Plastic versus Glass Bottles

A new study commissioned by plastic bottle maker Portavin has revealed that bottled wine in recycled plastic is only good for wines that are drunk within a maximum of 12 months after bottling, with some wines starting to oxidize as early as 8 months.

“Simply put air travels through plastic but not through glass,” Portavin’s Managing Director Ian Matthews told Reuters.

“PET is fine for wine you plan to use under 12 months, but not for wines that are designed to improve in the bottle. It’s highly unlike plastic will ever take over from glass because the PET format doesn’t suit every style of wine.”

The study aimed to assess the shelf-life of wine in 187 ml PET, or polyethylene terephthalate, bottles which Matthews said were better for the environment and manufacturing costs.

“The cost of recycling PET back into something you can use is a lot less than glass, it’s cheaper to freight around because it’s lighter and when you reprocess it, you don’t have to spend as much energy as you do with glass,” he explained.

Some research suggests that about 90% of wine purchased is consumed within 48 hours, a factor which prompted Australian wine maker Foster’s to go green and bottle two of its Wolf Blass brand wines in recyclable PET.
══════════════════════════════
State whether each statement agrees with the article on plastic versus glass bottles, answering yes or no and quoting the deciding words: 1. The study was commissioned by a glass bottle maker. 2. Some wines in the plastic bottles can begin to oxidize as early as 8 months. 3. The PET bottles assessed in the study held 187 ml.

[Stored data]
══════════════════════════════
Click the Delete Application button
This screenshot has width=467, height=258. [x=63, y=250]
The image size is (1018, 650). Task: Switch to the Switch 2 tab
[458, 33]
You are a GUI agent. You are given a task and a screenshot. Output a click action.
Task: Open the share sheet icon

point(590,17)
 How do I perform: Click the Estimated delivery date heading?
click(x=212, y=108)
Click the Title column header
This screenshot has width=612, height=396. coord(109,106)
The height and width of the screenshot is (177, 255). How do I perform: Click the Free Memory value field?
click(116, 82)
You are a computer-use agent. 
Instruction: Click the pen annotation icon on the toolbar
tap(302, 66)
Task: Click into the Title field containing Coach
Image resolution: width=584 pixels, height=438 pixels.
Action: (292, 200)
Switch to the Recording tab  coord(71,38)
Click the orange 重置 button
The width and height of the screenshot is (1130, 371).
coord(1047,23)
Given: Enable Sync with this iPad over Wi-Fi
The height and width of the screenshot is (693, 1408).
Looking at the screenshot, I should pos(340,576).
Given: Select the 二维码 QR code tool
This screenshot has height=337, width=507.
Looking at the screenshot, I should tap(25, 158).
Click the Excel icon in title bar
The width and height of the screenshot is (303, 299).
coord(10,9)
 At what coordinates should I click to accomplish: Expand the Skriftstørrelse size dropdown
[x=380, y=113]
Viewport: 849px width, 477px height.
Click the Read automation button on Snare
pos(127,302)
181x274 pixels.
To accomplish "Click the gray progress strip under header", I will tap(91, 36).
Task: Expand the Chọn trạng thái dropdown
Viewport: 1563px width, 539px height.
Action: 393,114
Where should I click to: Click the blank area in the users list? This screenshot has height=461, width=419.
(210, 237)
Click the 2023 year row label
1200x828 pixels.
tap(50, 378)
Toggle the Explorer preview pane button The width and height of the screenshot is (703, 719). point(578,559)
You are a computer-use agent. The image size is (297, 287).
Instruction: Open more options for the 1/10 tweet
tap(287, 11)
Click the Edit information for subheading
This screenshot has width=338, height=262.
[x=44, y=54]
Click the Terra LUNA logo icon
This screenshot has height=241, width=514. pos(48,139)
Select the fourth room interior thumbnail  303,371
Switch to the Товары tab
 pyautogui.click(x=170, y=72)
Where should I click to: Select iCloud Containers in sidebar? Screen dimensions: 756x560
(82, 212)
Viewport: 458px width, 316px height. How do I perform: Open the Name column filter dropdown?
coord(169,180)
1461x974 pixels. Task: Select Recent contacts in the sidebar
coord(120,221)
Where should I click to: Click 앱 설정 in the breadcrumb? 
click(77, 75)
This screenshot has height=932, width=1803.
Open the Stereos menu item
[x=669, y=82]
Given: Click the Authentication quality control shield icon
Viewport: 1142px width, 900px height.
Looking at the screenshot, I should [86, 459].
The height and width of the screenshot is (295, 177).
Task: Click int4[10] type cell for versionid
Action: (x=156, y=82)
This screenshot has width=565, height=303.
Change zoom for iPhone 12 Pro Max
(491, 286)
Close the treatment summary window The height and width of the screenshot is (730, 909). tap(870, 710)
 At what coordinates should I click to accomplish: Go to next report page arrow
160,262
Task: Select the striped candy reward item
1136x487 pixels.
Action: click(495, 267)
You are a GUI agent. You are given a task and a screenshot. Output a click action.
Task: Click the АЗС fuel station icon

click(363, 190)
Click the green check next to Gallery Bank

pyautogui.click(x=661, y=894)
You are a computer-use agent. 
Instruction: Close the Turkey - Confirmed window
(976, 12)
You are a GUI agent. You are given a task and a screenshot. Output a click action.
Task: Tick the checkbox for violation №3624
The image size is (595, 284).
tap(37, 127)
══════════════════════════════
RESPONSE AREA -
1. No: "commissioned by plastic bottle maker Portavin"
2. Yes: "with some wines starting to oxidize as early as 8 months"
3. Yes: "the shelf-life of wine in 187 ml PET, or polyethylene terephthalate, bottles"